About this task: Whenever "agent" appears in a line, please copy that line from the data.

■ ■ ■ ■

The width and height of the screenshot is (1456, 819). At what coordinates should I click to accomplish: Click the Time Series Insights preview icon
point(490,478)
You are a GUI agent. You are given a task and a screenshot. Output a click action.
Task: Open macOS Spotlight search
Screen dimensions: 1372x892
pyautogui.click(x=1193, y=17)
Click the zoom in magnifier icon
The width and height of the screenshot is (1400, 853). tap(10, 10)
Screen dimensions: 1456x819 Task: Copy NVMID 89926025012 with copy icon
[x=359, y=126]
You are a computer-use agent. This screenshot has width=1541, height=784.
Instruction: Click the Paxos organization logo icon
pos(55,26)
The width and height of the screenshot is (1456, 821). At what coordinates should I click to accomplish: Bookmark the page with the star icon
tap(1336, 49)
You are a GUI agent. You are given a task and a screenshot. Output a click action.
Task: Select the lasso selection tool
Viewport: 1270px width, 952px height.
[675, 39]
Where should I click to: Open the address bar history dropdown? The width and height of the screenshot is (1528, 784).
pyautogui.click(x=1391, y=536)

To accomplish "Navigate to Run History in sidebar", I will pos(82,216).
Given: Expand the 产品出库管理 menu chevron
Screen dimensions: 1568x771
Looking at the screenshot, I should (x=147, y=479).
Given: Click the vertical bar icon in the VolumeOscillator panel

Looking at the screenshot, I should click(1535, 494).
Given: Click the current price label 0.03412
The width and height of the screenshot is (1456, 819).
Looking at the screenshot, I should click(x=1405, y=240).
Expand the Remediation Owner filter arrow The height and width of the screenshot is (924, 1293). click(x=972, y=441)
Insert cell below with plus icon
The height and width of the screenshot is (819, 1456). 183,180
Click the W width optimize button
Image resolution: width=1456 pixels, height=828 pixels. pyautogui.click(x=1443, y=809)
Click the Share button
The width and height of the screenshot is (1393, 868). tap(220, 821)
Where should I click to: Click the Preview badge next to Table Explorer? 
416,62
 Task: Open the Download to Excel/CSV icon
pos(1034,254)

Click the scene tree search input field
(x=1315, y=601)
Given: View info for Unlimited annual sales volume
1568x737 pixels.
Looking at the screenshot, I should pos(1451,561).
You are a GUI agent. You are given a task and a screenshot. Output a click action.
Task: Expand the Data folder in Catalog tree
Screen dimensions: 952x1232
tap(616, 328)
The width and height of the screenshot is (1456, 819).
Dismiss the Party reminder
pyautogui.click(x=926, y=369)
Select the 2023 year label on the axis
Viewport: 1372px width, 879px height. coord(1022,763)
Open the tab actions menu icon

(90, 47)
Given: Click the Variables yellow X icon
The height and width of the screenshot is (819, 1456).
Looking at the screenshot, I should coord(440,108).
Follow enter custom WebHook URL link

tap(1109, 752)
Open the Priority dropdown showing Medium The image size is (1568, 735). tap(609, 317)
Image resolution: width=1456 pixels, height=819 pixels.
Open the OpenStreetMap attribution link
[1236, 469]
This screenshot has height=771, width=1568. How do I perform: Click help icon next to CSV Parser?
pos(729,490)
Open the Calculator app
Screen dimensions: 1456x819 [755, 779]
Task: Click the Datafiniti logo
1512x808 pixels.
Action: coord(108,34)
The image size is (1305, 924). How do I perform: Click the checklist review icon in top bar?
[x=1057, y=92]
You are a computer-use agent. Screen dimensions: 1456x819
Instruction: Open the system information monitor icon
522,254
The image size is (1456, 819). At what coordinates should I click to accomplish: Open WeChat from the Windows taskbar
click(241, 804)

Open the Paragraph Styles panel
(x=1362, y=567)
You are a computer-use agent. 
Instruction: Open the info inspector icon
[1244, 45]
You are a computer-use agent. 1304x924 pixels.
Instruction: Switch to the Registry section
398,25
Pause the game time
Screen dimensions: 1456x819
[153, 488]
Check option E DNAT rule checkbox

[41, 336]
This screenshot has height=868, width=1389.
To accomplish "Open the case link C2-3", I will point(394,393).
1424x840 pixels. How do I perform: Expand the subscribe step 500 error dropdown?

■ ■ ■ ■

Answer to this task:
You are a GUI agent. You are given a task and a screenshot. Output a click action.
You are a computer-use agent. This screenshot has width=1541, height=784.
You are a GUI agent. You are given a task and a screenshot. Output a click action.
You are a GUI agent. You are given a task and a screenshot. Output a click action.
You are a computer-use agent. Screen dimensions: 1456x819
You are a computer-use agent. 
You are a computer-use agent. 1304x924 pixels.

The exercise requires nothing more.